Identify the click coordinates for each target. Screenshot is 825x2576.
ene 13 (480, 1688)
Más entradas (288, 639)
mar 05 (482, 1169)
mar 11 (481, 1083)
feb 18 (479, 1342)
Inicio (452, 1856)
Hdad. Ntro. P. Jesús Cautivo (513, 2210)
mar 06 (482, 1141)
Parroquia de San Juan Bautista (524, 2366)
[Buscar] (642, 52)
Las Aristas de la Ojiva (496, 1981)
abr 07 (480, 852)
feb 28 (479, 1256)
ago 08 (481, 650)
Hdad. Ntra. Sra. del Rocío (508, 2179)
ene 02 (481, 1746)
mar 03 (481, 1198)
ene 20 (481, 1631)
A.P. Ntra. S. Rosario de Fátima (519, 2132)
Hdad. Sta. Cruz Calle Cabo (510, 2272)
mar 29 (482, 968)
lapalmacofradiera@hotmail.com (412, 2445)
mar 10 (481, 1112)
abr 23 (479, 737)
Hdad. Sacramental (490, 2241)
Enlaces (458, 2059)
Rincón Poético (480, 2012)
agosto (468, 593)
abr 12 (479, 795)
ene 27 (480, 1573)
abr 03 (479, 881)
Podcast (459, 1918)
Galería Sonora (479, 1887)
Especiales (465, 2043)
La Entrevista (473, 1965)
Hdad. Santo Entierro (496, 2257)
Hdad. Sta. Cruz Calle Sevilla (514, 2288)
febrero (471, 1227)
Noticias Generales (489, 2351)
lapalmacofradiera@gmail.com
* * *
What the task asks - Copy the lines of the material above verbatim, beginning with the line that contains "abr 03 (479, 881)" and continuing through the final line of the material, with both ends included.

Final answer -
abr 03 (479, 881)
Podcast (459, 1918)
Galería Sonora (479, 1887)
Especiales (465, 2043)
La Entrevista (473, 1965)
Hdad. Santo Entierro (496, 2257)
Hdad. Sta. Cruz Calle Sevilla (514, 2288)
febrero (471, 1227)
Noticias Generales (489, 2351)
lapalmacofradiera@gmail.com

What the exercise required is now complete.